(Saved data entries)
· · · · · · ·

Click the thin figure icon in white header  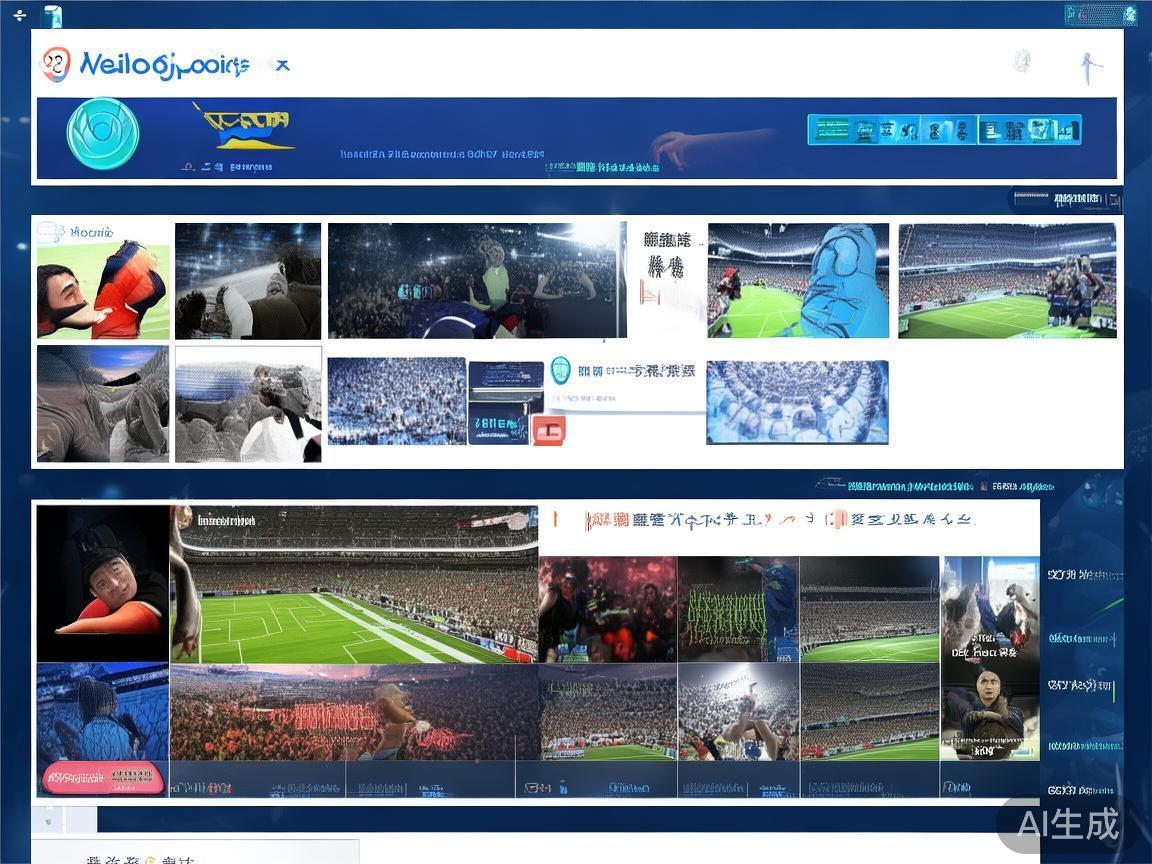pyautogui.click(x=1089, y=67)
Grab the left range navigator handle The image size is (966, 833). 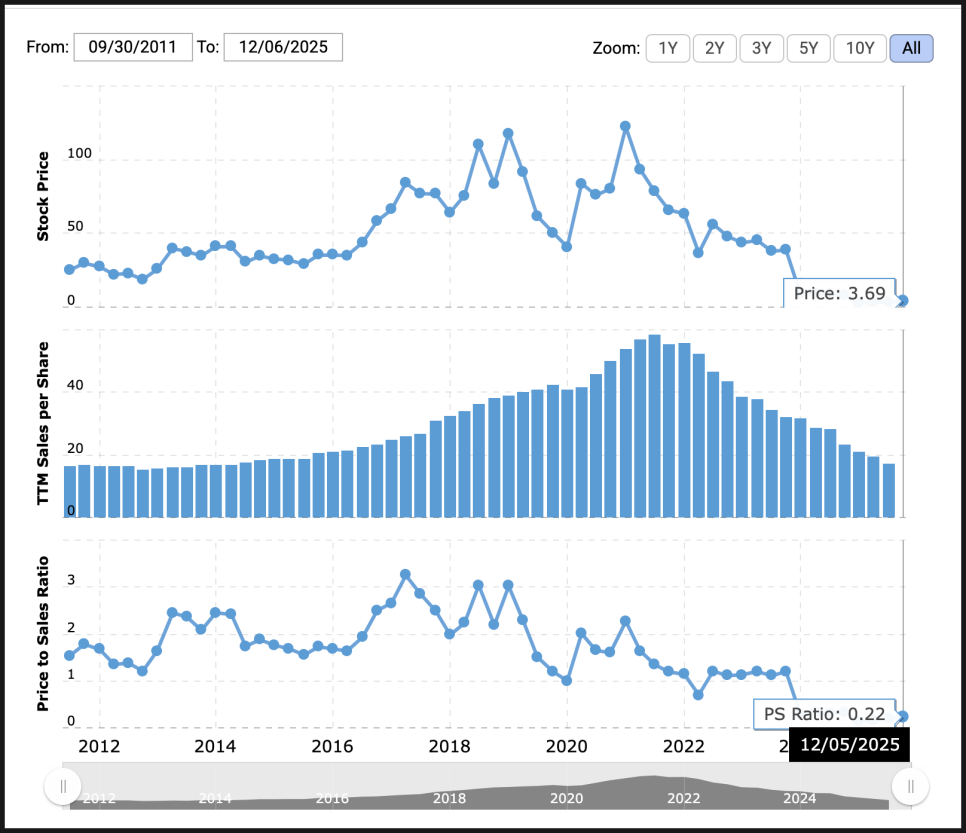[x=63, y=787]
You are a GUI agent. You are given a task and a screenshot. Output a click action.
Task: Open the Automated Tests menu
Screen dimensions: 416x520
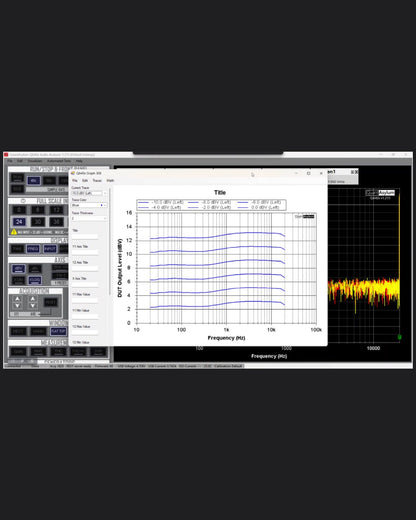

· · · · · · ·

### Brief
Write out exactly the lines that run from the one containing "You are a GUI" to the last line of the entries above, both ends kept, pictures left out.

### Solution for this task
You are a GUI agent. You are given a task and a screenshot. Output a click action.
Task: Open the Automated Tests menu
Screen dimensions: 416x520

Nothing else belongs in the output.